11ª Turma: verba paga a título de direito de imagem tem natureza salarial

Os magistrados da 11ª Turma do Tribunal Regional do Trabalho da 2ª Região reformaram decisão de primeira instância que havia negado o pedido de um jogador de futebol que alegava existir natureza salarial em verba paga a título de direito de imagem.
No recurso, o reclamante sustentou que os valores fixados a título de direito de imagem decorrem do próprio contrato de trabalho, possuindo natureza salarial.
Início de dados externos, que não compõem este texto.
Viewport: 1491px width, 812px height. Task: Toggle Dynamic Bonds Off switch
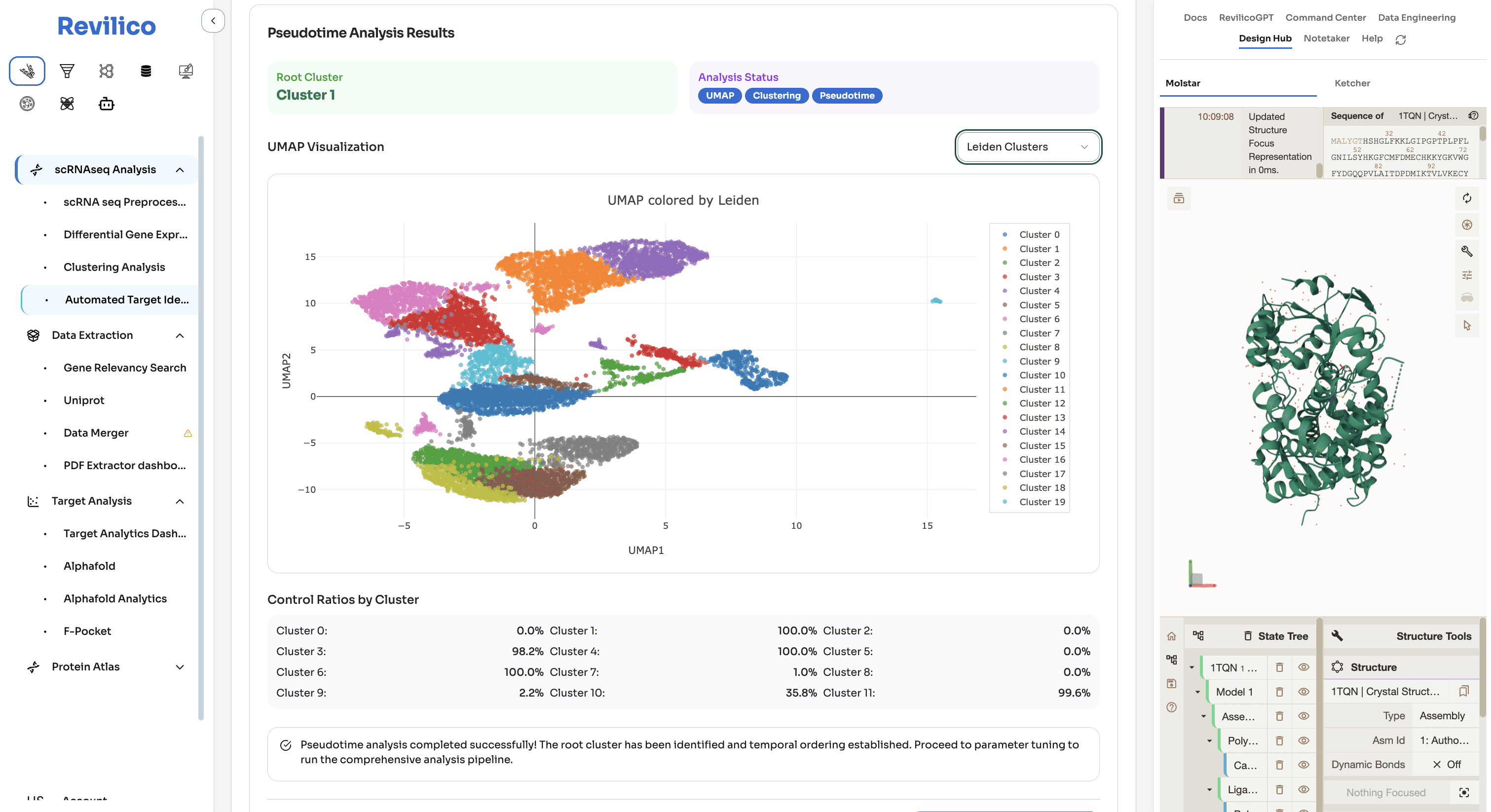[x=1447, y=765]
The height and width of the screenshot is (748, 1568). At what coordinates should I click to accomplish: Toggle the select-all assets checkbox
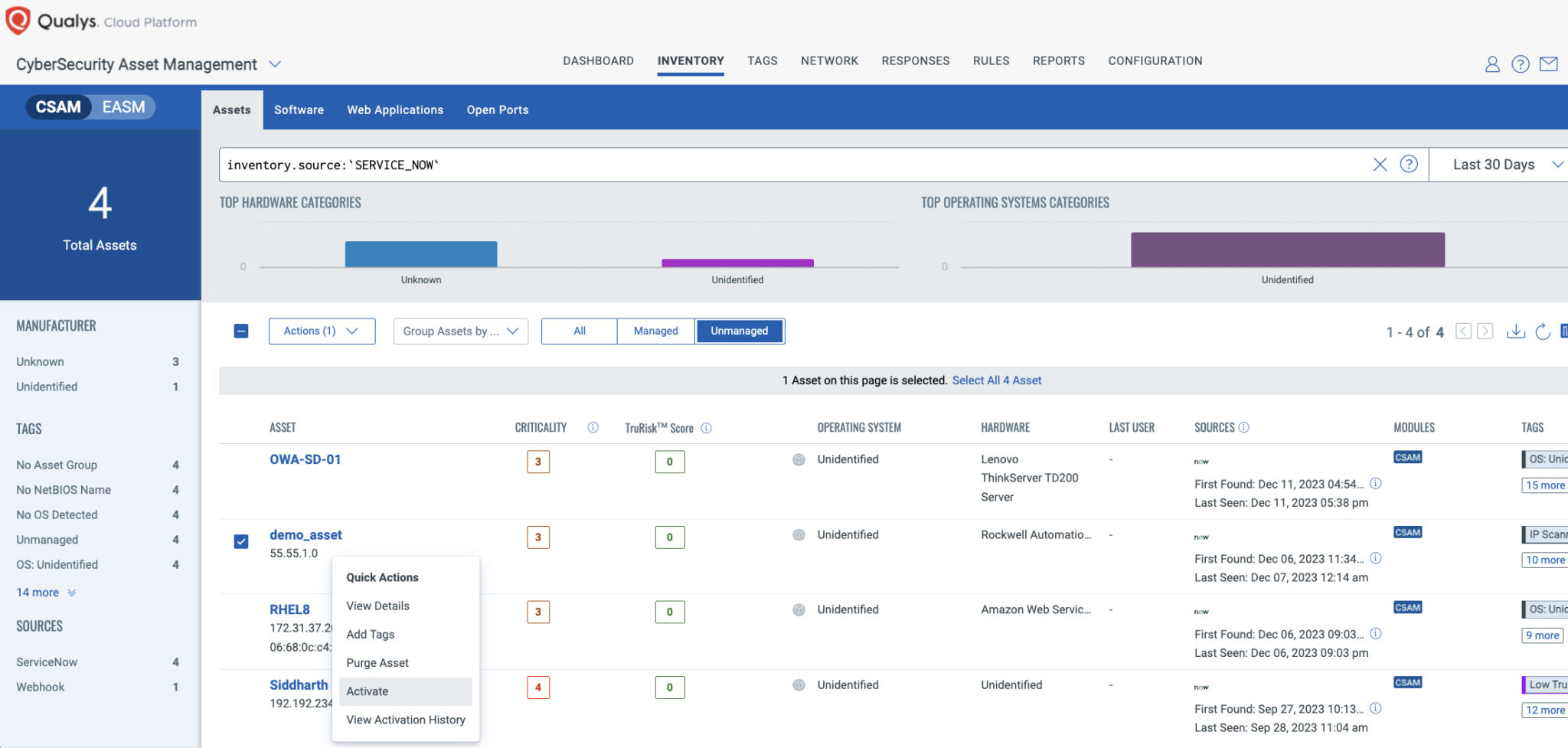coord(241,331)
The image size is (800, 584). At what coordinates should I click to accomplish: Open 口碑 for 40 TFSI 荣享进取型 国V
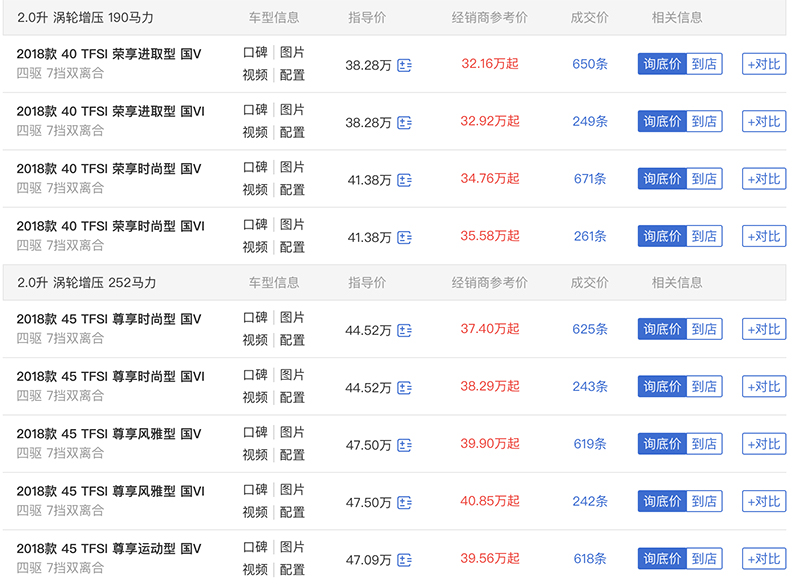pos(255,53)
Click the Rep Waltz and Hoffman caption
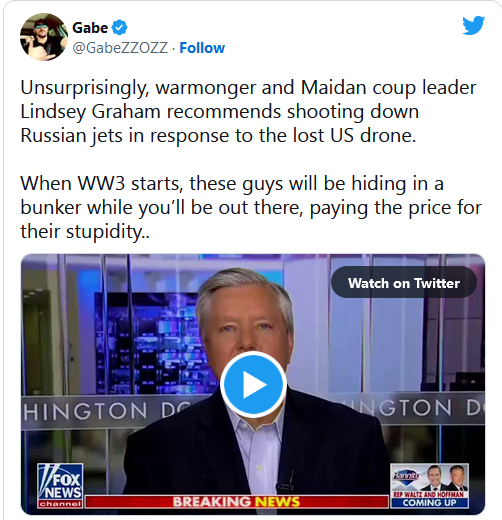Viewport: 502px width, 520px height. (x=429, y=494)
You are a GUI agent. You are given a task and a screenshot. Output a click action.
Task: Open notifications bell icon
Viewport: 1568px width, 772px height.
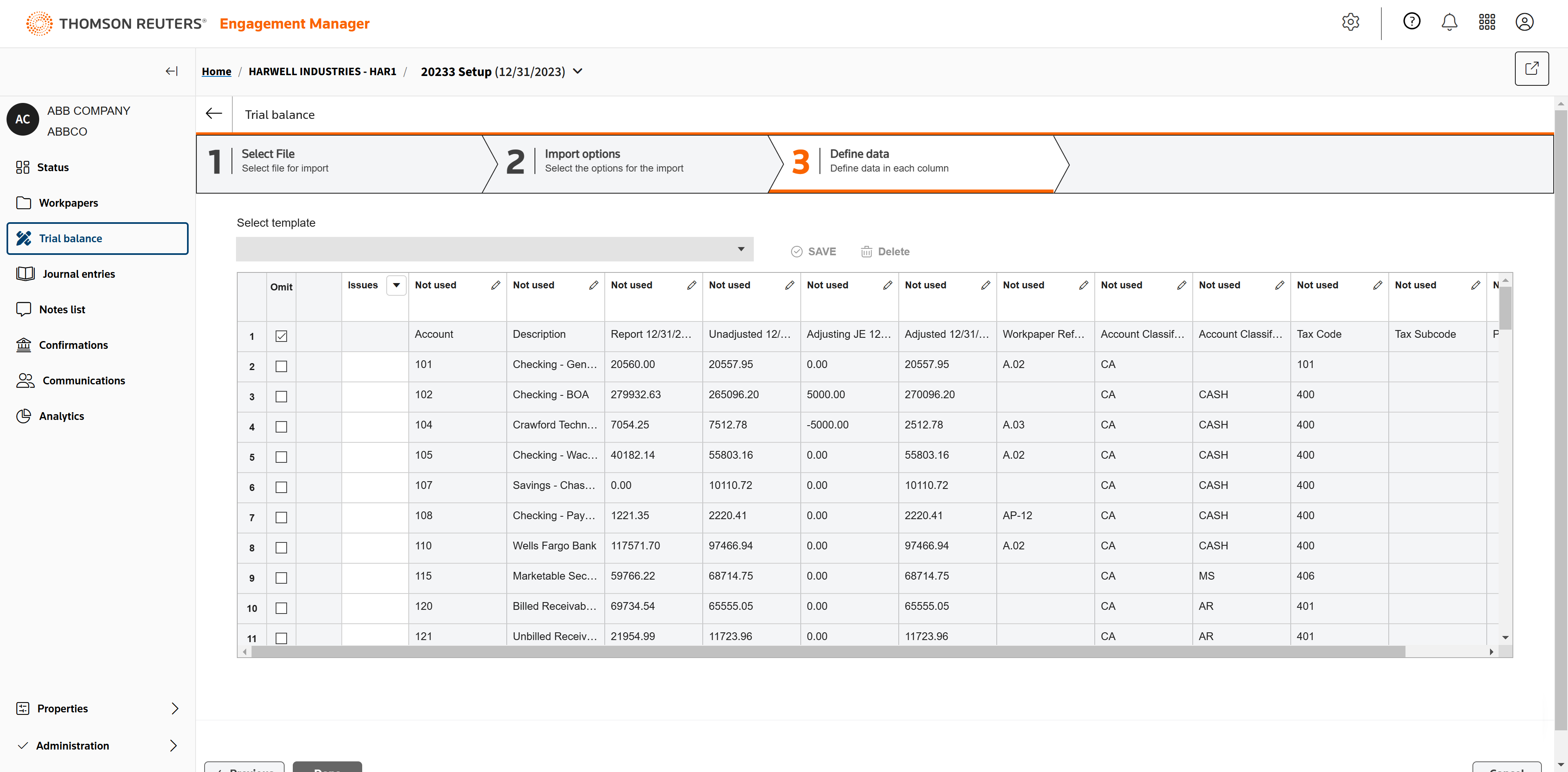tap(1449, 22)

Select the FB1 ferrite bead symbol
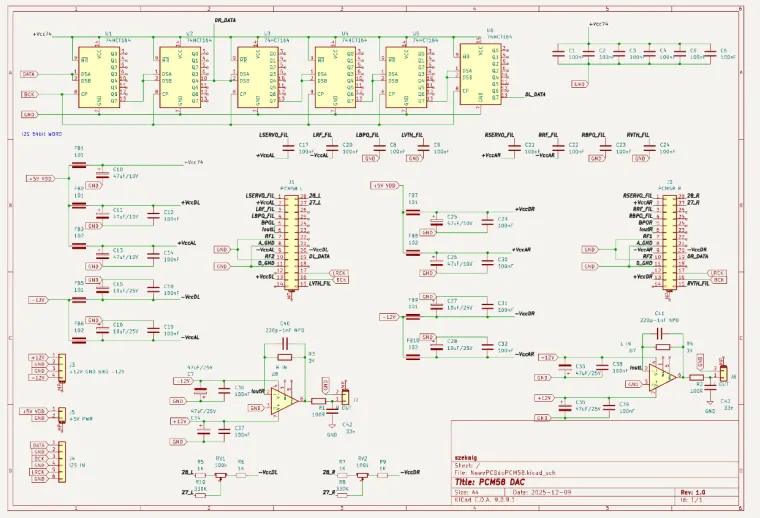click(79, 165)
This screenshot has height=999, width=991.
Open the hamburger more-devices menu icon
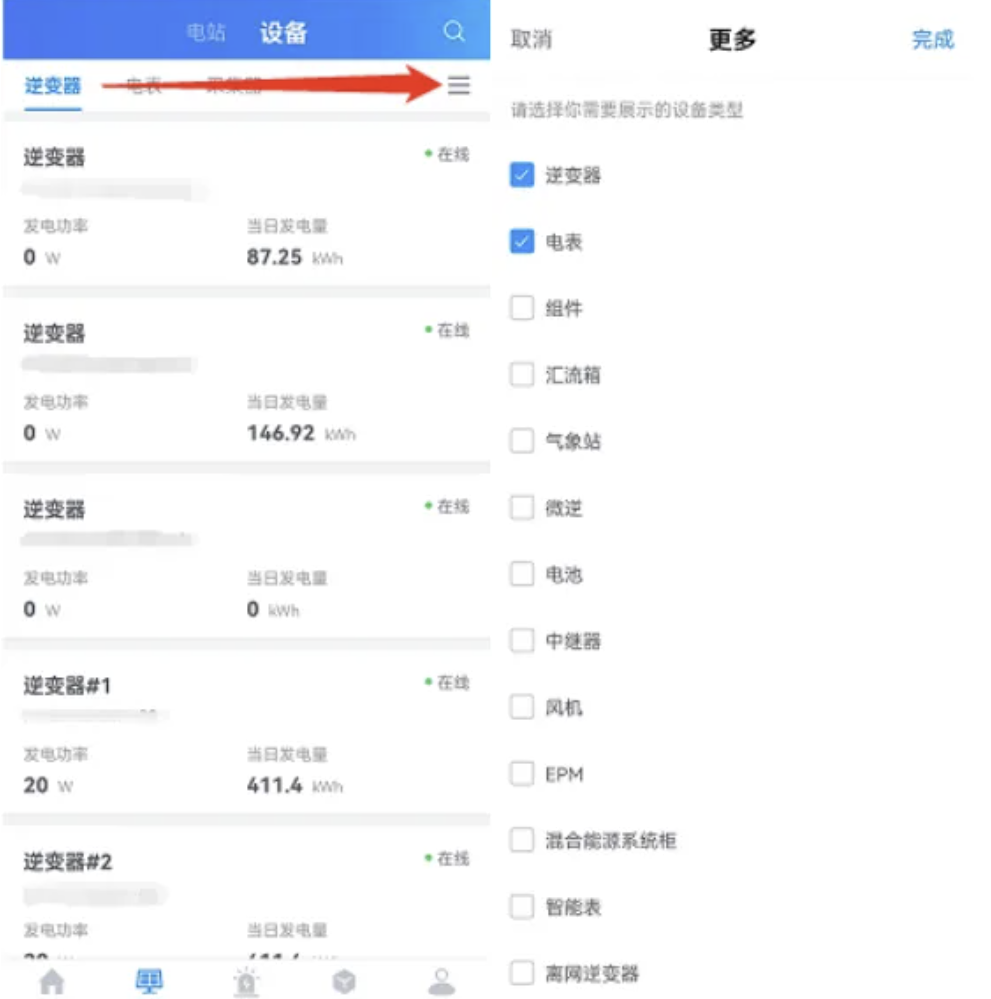[x=458, y=85]
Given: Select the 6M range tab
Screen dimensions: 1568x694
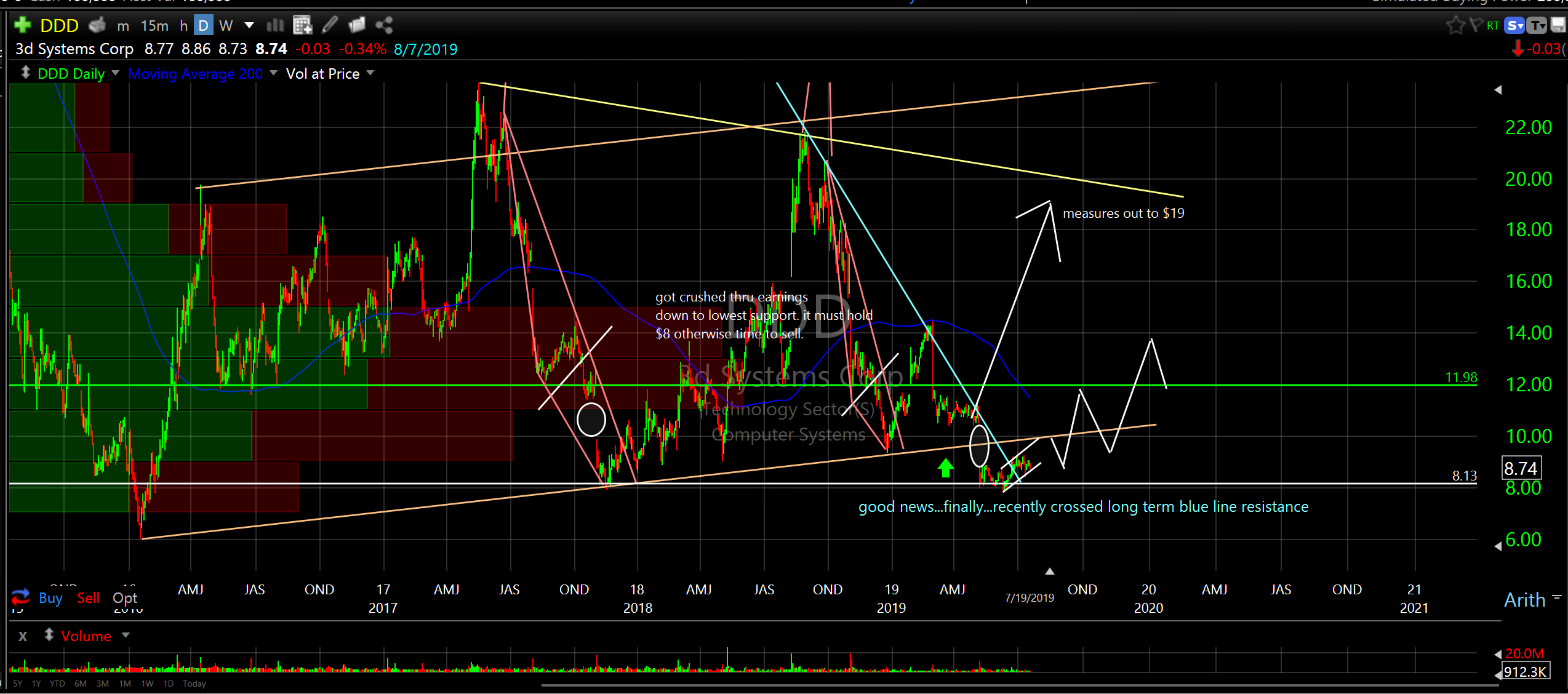Looking at the screenshot, I should [80, 684].
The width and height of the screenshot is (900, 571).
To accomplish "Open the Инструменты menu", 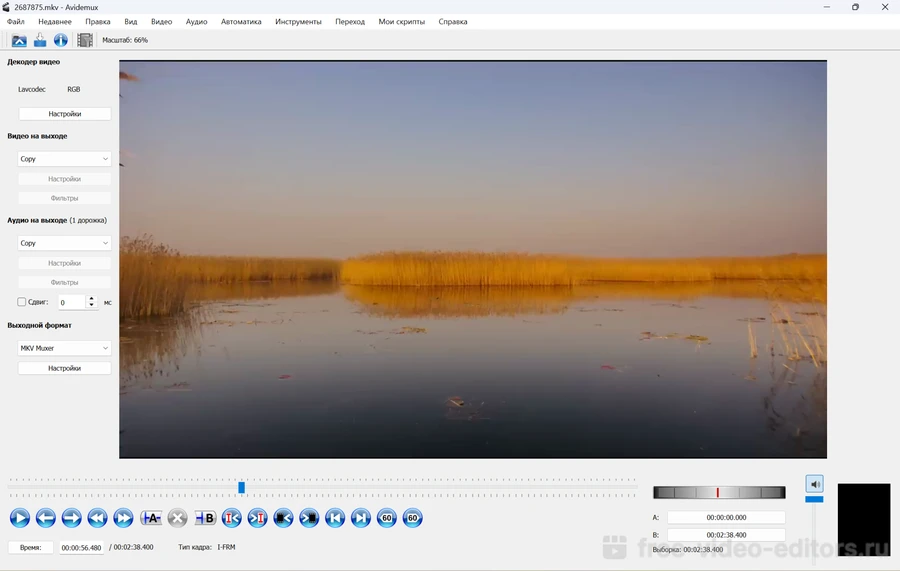I will click(298, 21).
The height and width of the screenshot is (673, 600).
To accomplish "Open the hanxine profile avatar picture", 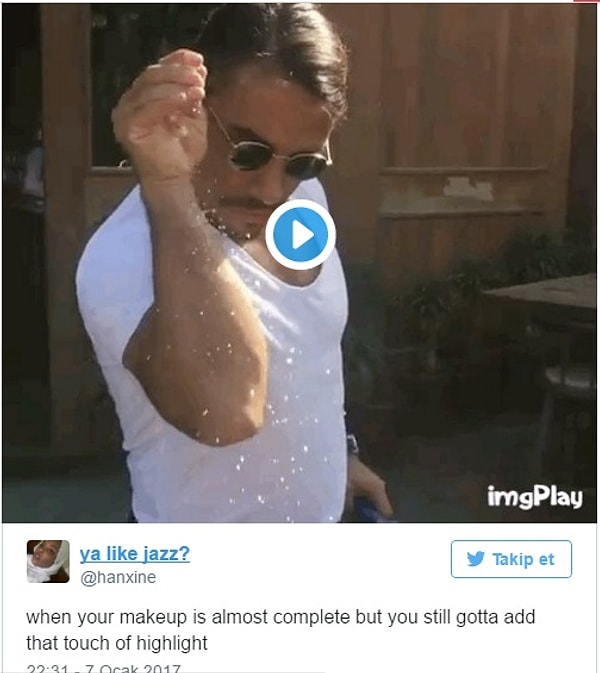I will 48,561.
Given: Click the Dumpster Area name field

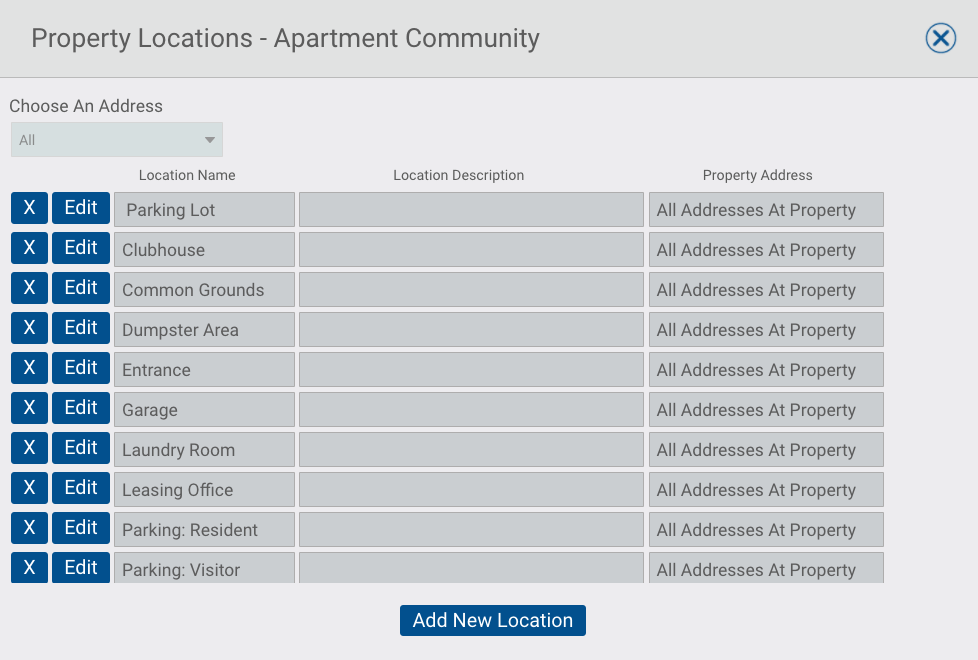Looking at the screenshot, I should (x=205, y=329).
Na inicial, inclusive, o autor já afirmava que a contratação havia ocorrido por intermédio de contrato de trabalho e contrato de imagem.
Analisando o caso, a desembargadora Wilma Gomes da Silva Hernandes, relatora do acórdão, observou que os documentos que instruíam a inicial comprovam que a remuneração mensal do reclamante era composta de salário e direito de imagem.
Na contestação, o réu (Sociedade Esportiva Palmeiras) reconheceu que o reclamante fora contratado como jogador de futebol mediante contrato de empréstimo por prazo determinado mediante recebimento de salário mensal no valor de R$ 21.000,00. Além disso, o clube firmara instrumento particular de sublicenciamento de direito de imagem com a empresa Star Assessoria e Planejamento Esportivo e o reclamante, ficando pactuado que, durante o período mencionado no processo, a reclamada pagaria ao reclamante o valor total de R$ 151.101,08, em razão da utilização de sua imagem durante o período mencionado. Dessa forma, o próprio réu admitiu que os contratos, embora assinados em datas diversas, tiveram por origem o ato da contratação do atleta.
Segundo a relatora, “o direito de imagem negociado se baseia integralmente na pessoa do atleta como jogador do clube, inclusive com cláusula de exclusividade nas divulgações e apresentações públicas. A mera realização do contrato com empresa intermediária de assessoria esportiva não tem o condão de desvincular os pagamentos do contrato de trabalho mantido entre as partes. O direito de imagem negociado está intimamente vinculado à atuação do jogador, que mantém contrato de trabalho com o clube. Não há como dissociar o direito de imagem do contrato de trabalho, pois depende da atuação do atleta na função de jogador de futebol. E, para isso, foi contratado pelo clube, sob a égide da Consolidação das Leis do Trabalho. Dessa forma, o direito de imagem decorre do contrato de trabalho e, portanto, os pagamentos realizados sob tal rubrica têm natureza salarial.”
Com isso, os magistrados da 11ª Turma reformaram a sentença, reconhecendo a natureza salarial dos valores relativos ao direito de imagem, no importe de R$ 258.831,08, e deferindo ao autor os reflexos nas parcelas do 13º salário, férias acrescidas de 1/3 e FGTS, nos estritos termos do pedido inicial.